What is required: Exactly the lines starting at the line containing "Where should I click to: Click Clear" and ending at the line containing "Task: Click the circled" are to be written out from the listing below, both included.

*** Opening Given records ***

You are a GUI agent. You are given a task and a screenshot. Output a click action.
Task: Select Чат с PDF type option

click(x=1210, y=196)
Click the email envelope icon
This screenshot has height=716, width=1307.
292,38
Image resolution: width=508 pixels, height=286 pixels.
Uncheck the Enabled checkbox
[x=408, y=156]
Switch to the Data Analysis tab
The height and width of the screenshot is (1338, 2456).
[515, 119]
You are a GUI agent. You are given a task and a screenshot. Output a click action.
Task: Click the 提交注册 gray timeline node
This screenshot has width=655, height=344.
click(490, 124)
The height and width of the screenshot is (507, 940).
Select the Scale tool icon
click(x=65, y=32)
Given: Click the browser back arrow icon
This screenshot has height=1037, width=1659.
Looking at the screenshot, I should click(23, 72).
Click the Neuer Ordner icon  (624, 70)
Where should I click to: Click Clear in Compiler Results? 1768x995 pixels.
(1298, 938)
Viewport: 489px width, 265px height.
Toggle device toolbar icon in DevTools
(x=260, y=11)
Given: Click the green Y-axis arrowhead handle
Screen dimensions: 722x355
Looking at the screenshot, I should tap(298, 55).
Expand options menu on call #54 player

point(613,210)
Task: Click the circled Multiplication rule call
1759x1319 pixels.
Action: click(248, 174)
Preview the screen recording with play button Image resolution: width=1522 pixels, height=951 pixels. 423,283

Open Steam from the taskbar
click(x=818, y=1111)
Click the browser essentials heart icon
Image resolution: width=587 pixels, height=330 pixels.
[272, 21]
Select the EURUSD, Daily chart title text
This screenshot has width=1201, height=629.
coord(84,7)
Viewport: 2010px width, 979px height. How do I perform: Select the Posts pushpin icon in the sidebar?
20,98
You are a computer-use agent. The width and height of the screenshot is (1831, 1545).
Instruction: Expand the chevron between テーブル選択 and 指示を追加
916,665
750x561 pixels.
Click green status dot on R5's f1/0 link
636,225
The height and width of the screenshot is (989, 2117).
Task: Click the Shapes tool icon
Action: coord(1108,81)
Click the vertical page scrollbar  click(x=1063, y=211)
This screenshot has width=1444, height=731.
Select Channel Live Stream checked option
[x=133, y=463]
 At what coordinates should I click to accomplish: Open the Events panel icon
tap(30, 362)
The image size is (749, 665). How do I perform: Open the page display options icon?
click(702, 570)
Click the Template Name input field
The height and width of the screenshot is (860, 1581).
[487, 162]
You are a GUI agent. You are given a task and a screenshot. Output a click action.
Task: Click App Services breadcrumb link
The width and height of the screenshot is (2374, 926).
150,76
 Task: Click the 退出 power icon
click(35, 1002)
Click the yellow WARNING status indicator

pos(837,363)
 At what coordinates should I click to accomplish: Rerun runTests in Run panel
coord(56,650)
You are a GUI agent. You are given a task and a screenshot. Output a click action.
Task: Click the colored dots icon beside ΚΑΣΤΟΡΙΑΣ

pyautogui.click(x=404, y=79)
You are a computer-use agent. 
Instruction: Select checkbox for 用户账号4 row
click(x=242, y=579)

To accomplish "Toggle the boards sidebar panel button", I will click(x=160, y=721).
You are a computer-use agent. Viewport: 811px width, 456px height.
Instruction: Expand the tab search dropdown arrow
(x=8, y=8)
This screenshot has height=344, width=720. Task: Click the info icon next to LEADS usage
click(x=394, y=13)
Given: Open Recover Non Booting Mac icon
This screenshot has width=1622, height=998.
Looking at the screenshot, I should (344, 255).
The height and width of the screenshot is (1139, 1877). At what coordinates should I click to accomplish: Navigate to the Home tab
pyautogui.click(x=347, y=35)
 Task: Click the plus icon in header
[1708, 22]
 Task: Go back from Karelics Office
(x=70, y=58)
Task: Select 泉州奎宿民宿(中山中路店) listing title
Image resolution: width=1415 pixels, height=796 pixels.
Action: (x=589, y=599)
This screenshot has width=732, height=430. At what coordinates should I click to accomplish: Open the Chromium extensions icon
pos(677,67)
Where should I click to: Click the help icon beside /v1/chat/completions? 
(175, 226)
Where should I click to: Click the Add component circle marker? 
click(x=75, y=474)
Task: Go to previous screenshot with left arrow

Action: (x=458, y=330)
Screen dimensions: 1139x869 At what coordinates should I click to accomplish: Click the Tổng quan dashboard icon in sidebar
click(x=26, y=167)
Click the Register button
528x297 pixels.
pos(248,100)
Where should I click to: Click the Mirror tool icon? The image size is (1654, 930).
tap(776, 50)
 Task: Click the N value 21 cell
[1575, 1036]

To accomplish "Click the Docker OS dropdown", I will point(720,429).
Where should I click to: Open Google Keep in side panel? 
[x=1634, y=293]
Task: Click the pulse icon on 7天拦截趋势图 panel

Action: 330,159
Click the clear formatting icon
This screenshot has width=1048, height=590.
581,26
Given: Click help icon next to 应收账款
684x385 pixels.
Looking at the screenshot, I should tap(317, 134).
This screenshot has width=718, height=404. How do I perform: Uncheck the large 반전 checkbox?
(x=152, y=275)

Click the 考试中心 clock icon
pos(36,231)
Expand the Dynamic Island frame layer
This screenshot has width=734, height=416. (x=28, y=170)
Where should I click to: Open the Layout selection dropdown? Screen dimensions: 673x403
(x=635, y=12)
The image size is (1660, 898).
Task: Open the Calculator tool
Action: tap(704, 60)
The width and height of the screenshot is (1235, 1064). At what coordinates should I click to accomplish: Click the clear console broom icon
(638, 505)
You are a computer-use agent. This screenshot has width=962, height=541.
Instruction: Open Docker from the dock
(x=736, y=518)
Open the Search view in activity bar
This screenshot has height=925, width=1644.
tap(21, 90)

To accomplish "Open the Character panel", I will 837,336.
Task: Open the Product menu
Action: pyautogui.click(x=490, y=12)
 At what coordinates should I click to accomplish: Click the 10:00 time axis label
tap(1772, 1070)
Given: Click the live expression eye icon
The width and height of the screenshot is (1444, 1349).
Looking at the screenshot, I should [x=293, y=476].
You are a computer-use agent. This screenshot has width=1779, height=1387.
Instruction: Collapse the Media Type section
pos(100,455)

*** Closing Given records ***

Answer for the task:
Where should I click to: Click Clear in Compiler Results? 1768x995 pixels.
(1298, 938)
Viewport: 489px width, 265px height.
Toggle device toolbar icon in DevTools
(x=260, y=11)
Given: Click the green Y-axis arrowhead handle
Screen dimensions: 722x355
Looking at the screenshot, I should tap(298, 55).
Expand options menu on call #54 player

point(613,210)
Task: Click the circled Multiplication rule call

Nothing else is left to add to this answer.